Since the reinsurance market uses their actuary’s projected losses as a component of the pricing, premiums were negatively impacted. Loss runs should have been enough to paint a compelling picture to lower premiums, but Connell searched for the appropriate tool to better understand true loss trends for use in selecting and justifying the most effective company retentions, and in negotiating more favorable reinsurance terms.
The Casualty Actuarial Society (CAS) published a study “Unstable Loss Development Factors” whose abstract stated:
“actuaries will employ myriad assumptions, judgments, and tools along the way to selecting loss development factors…a recent survey demonstrates variability of selections of loss development factors…and…the resulting reserve projections.”
Fifty-one participating actuaries calculated reserves based on actual claims history provided. The resulting reserve proposed ranged from $60.2 million to $10.7 million, the mean was $28.0 million, the median was $26.2 million, with a $8.3 million standard deviation and a coefficient of variation 30%. Imagine how low premiums could go if the reserving actuary presented to the lowest number to the insurance carriers.
Connell could feel justified in his belief that the actuary was “over-projecting losses” on the basis of this CAS study alone.
More than premium costs were on Connell’s mind.

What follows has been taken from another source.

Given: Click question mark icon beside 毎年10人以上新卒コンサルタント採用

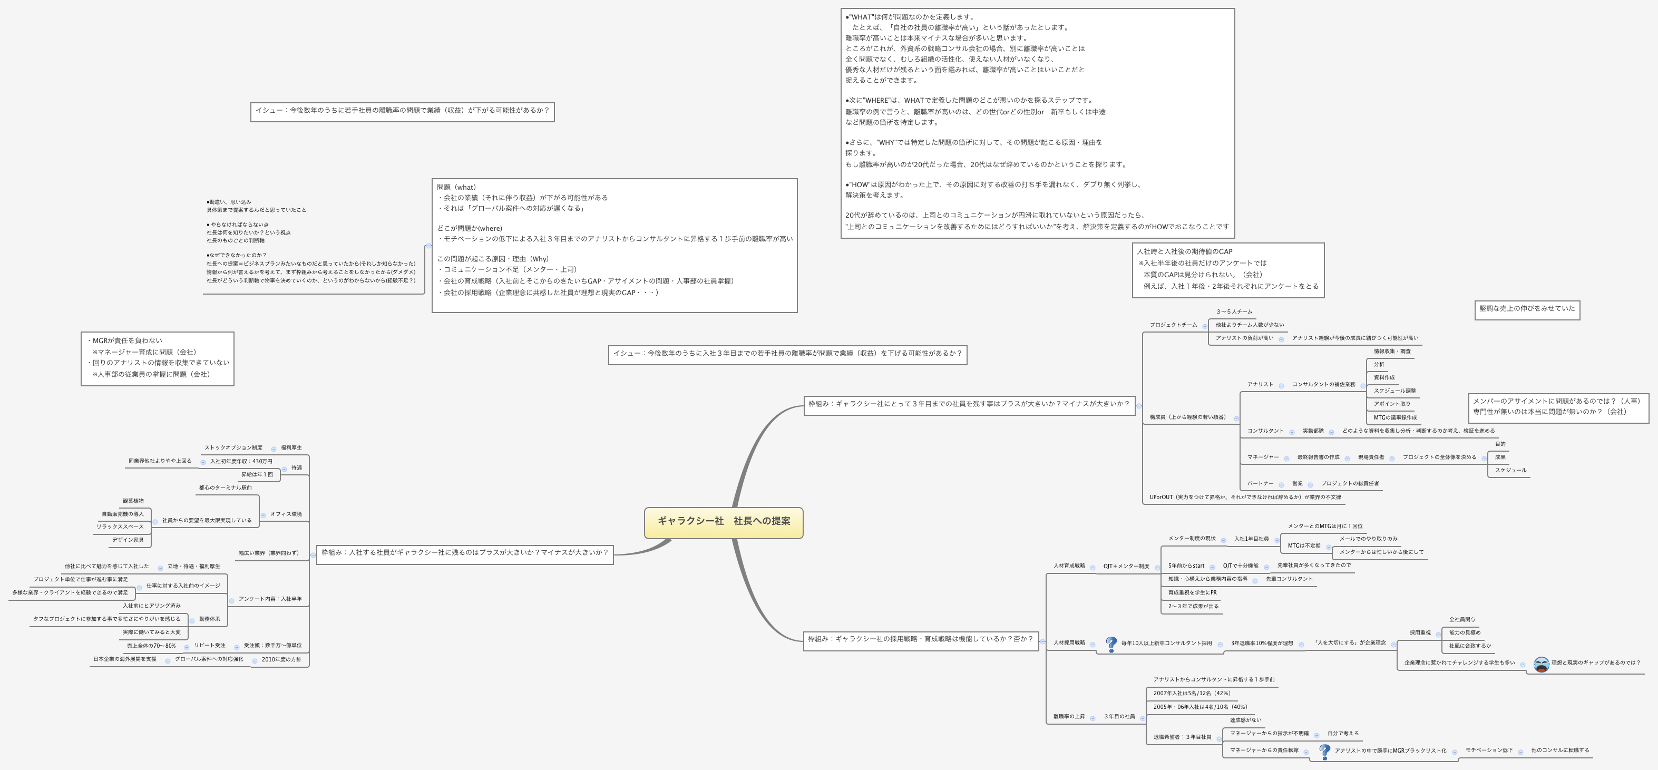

When he discussed his needs with Alan B. Cantor, co-founder of Risk Analysis Services LLC (RAS), Connell asked:
“How do we create useful information from the tons and tons of data?”
“Could RAS help formulate a “predictive risk score” so the pricing of the insurance to the franchisees would better reflect their individual and specific businesses?”

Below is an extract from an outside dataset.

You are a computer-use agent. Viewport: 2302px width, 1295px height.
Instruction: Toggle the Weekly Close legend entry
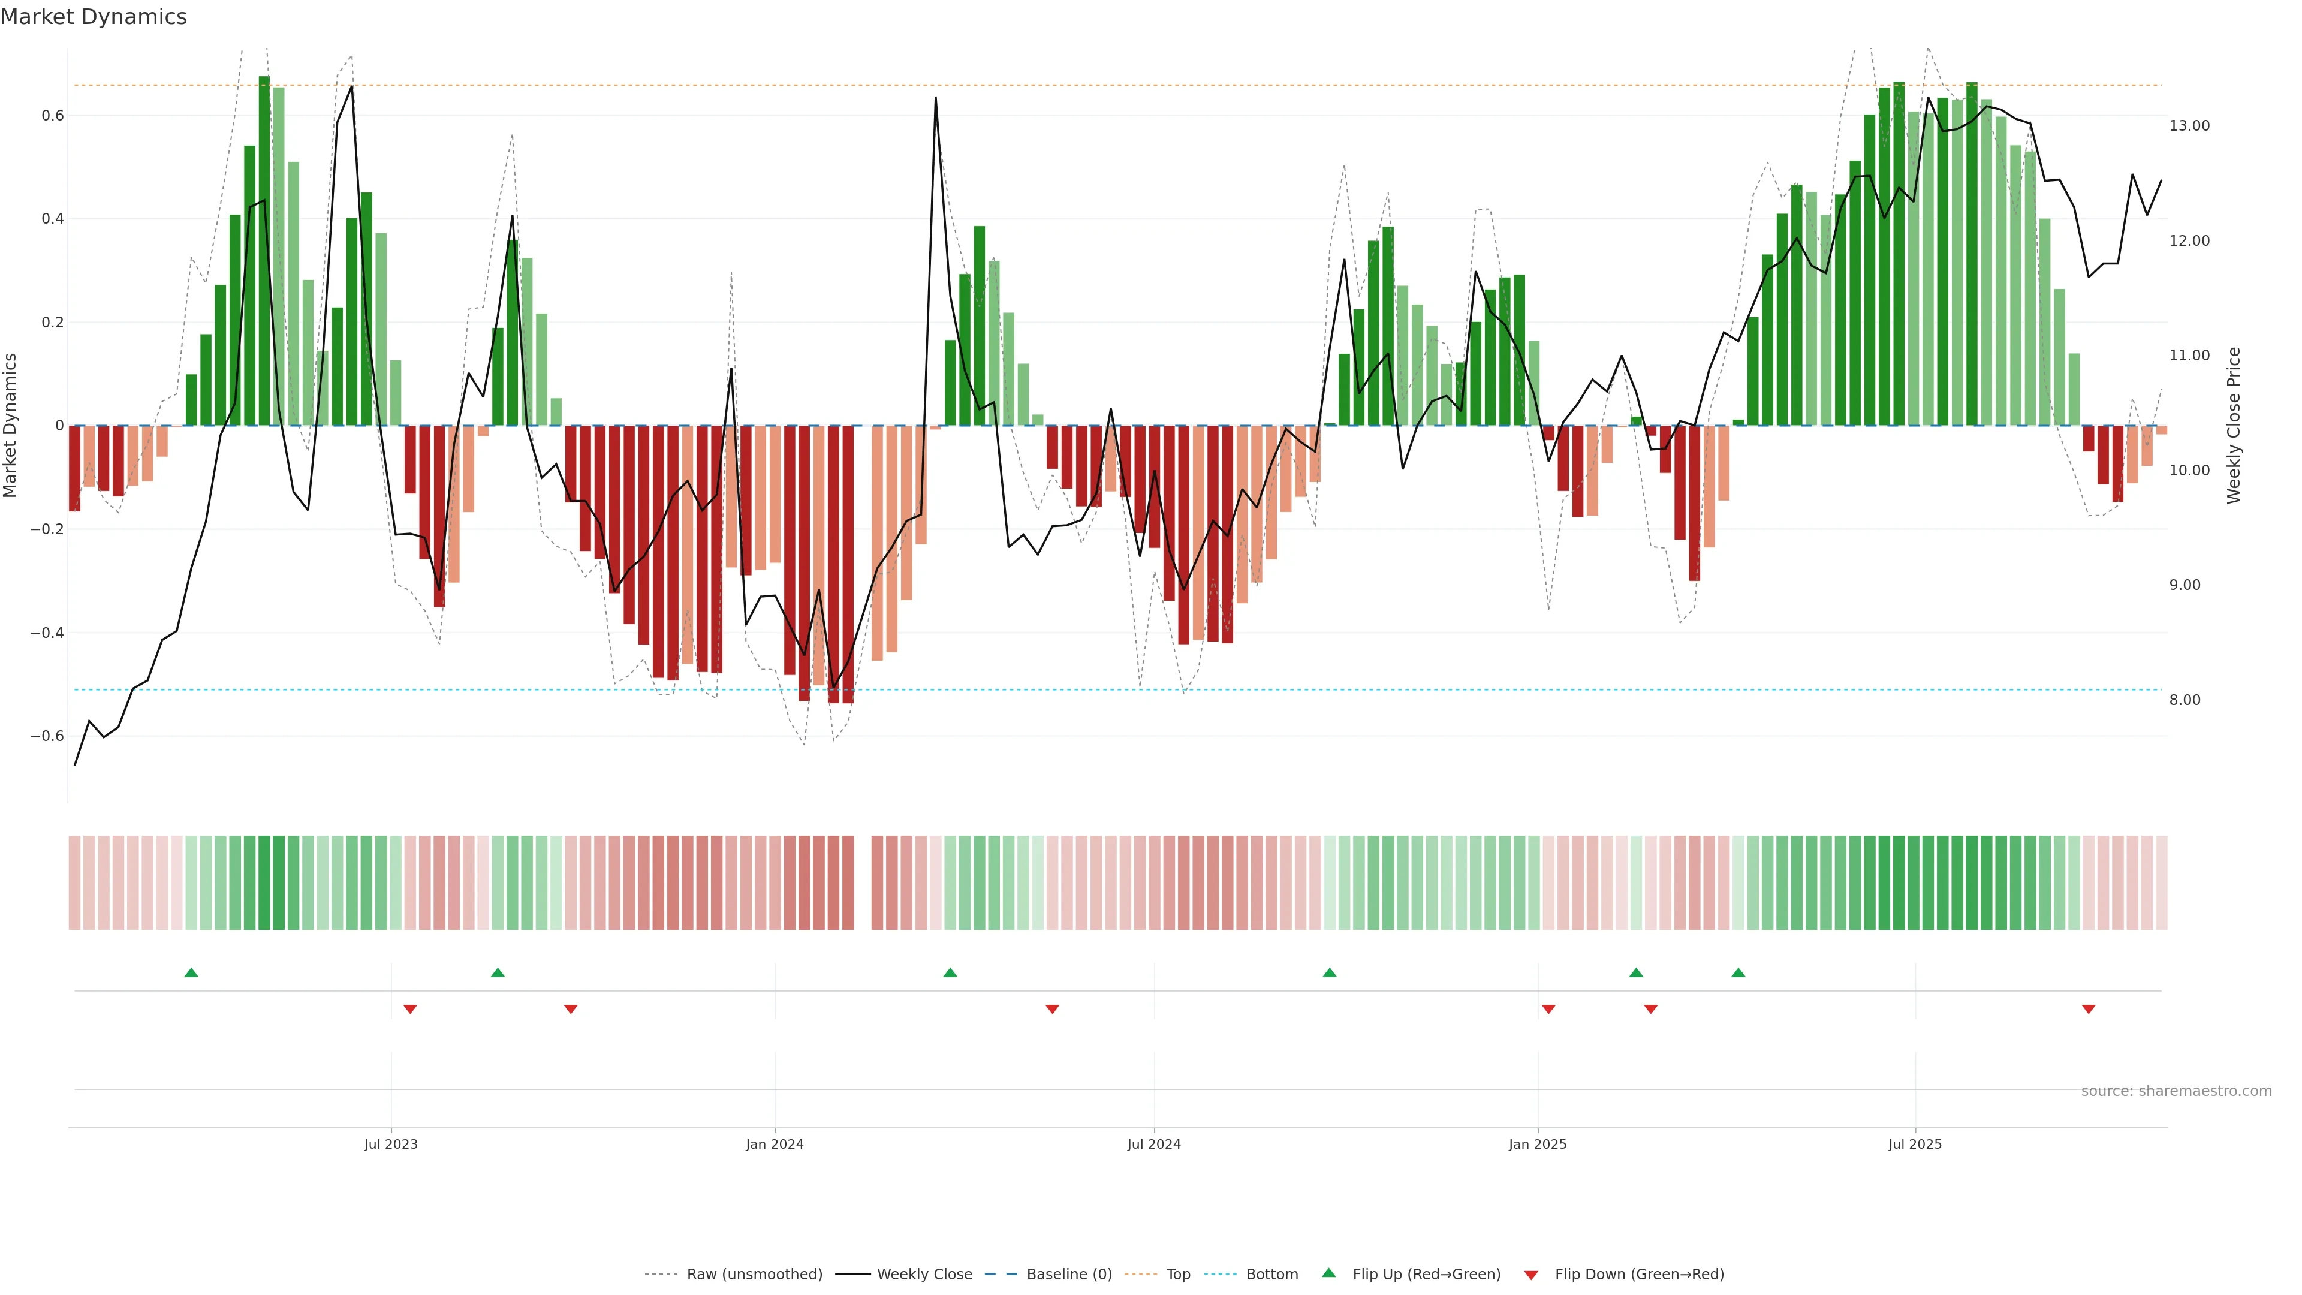click(924, 1274)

“Could RAS suggest various “layers” that could inform thinking about capitalization of the RRRG itself?”
The goal was to start the process to get better pricing in the insurance market; then, continue to use the insurance mechanism to create more efficiencies in standard operating procedures and to improve the customer experience. Ultimately, an initial consulting contract called for three phases of analysis by Risk Analysis Services:
First: review insurance coverages by line of protection
Second: study lines of business by customer type
Third: evaluate claims experience by peril insured against
RAS created an artificial intelligence engine called RiskMap® into which Connell’s RRRG loss-run data and other information fed sophisticated analytical algorithms. During the initial review of the output, Connell said RiskMap® “aligned with our analyses and projections” that could be used accurately select and justify his “picture of what we would need to book” for incurred losses.
Not only would this improve cash-flow, but it would also improve the RRRG financial performance by eliminating erratic swings in calendar year results resulting from booking excess losses that were then released in the annual reserve study.
RAS found “the stratification layers” sought by Connell; upper levels could potentially create other reinsurance options, to increase competition in the reinsurance marketplace for Restoration RRG.
These detailed proprietary analytics also creates a scorecard to compare the results of tests on operational strategies. The analysis clearly demonstrated the success of the Company’s improved litigation management practices in reducing and managing large and complex claims.
Below is a “noteworthy” graphic to Connell. It validated his belief that projected losses were always too high in one coverage because actual claims never intersected the projected claims. Furthermore, it illustrated that certain business operating statistics did not relate to claims and should not be used as the exposure units for pricing the insurance.
Based on RAS’s analyses, Restoration RRG’s premiums were reduced by over 15%.
In the hands of a knowledgeable broker, RiskMap® analytics helps level the playing field in the insurance market.